We should have stayed with codepages. The minimal advantages of Unicode are not worth the pain.

Lars D said...

In Denmark, it works this way: Let's imagine you want to make a beer commercial, and you want to redirect to BEER.COM in a Danish version, it will become ØL.DK.

The browser will translate this domain name to XN--L-4GA.dk and open that webpage for you.

What is the alternative? The recommended method is to use OEL.DK, but almost nobody does that. Børsten chose BORSEN.DK, and they have big trouble to explain that in their commercials.

In Denmark, we only have 3 non-ascii letters (ÆØÅ), but what about russian? If your company name is ТЯЖЁЛЫЕ, what domain name would you buy? I would transliterate it to TJADSJOLIGE.RU. Others might transliterate to TYAZHYOLIYE.RU or TAZHELOJE.RU. Try to explain which one to use in a commercial, to a population that doesn't do latin letters a lot. I guess ТЯЖЁЛЫЕ.RU makes more sense, and even more, ТЯЖЁЛЫЕ.РУ. The last solution means that you don't have to switch keyboard layout to type the address.

The dream of having a world communicate with one language and only the ascii character set is cute, but unrealistic. :-)

As a personal note, I can tell you that people in my country are reminded of the lack of non-ascii domain name support in MSIE several times a day in commercials and newspapers. It's annoying.

Anonymous said...

The Russian companies I know generally have accepted latin character versions of their names.

In the English speaking programming world, I always write the "ö" in my name as just "o".

By the way, long ago I inherited a solid green wooden box from my father. On the side it says, in red letters, "OL". (where O is that danish O/ thing you wrote). Well, for the first time in my life, I know what was in there! And the idea of calling Beer, "Oil" (German: Oel) tickles my funnybone!

Lars D said...

When you need to type Russian and English on the same keyboard, you need to switch keyboard layout, a lot. In order to ease that, you will usually choose an easy keyboard combination. Some choose Shift+Control, and some just choose Control.
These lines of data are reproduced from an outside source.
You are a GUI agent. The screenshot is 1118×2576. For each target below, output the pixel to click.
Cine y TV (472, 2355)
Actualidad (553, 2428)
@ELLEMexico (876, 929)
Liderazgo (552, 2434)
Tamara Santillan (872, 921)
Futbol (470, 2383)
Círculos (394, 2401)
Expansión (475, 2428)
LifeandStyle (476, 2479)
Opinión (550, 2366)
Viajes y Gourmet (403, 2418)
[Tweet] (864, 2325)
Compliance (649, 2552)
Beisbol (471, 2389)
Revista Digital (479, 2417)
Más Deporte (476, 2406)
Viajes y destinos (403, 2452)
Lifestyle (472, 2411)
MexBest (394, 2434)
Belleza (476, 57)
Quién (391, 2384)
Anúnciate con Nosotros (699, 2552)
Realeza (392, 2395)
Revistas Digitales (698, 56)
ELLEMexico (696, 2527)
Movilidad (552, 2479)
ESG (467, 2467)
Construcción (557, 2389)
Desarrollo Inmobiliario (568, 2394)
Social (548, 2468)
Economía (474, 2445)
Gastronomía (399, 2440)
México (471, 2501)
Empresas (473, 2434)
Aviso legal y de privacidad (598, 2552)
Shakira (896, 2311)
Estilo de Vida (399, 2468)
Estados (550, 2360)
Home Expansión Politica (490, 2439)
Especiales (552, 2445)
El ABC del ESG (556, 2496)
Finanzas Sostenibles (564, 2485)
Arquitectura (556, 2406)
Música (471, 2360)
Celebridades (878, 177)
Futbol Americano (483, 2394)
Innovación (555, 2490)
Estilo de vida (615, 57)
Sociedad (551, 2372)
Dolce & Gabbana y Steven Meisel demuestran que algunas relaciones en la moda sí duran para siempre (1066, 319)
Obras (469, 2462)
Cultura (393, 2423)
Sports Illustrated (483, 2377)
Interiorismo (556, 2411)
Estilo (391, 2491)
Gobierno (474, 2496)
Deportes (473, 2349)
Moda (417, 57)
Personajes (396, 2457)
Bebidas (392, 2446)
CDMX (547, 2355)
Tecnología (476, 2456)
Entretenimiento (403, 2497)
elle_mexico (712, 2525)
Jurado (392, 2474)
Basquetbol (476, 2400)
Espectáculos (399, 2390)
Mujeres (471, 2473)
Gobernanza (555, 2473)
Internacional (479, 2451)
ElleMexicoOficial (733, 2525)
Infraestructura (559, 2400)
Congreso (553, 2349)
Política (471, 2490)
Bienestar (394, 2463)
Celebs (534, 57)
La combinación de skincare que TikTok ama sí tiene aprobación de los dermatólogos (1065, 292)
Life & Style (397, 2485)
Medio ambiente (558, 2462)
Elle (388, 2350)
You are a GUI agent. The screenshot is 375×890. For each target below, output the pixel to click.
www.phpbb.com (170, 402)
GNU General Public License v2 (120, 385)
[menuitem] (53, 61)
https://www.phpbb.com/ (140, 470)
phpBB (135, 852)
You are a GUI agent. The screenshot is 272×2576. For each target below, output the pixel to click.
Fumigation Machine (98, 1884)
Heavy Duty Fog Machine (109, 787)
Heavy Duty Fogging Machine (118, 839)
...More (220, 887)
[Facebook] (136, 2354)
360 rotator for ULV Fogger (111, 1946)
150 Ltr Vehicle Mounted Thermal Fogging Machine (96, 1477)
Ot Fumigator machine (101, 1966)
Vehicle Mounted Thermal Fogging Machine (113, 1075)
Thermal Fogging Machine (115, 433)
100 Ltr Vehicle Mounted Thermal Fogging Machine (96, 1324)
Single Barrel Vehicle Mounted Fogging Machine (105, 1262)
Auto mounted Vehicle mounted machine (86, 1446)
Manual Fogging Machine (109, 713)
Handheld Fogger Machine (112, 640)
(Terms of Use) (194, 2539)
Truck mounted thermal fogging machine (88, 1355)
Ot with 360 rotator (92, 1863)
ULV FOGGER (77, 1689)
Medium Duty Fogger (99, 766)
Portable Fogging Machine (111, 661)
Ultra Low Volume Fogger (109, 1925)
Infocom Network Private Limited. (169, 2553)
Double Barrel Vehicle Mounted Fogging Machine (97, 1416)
If you accidentally hit that combination at the wrong time, and then type C, then you don't recognize that it's the wrong type of C.

As I said, I have encountered this problem multiple times, because people actually make this error, even when they try to write pure ascii.

Lars D said...

Is this the kind of wooden box you have?


Anonymous said...

Seems Russians have long used the K-8 or KOI-8, something like that, codepages. IIRC, the standard 127 ASCII chars were where they always are, and the Cyrillic characters in the remaining positions. Drivers made switching easy.

I think that's the box, yes, but mine's in much better condition. Quite small for a beer case. Surprising, considering what my experience with Danes and Alcohol has been :)

Lars D said...

The wooden beer cases went out of the market around 1970. Today, a good, original beer case like that is considered a collector's object, so take good care of it :-)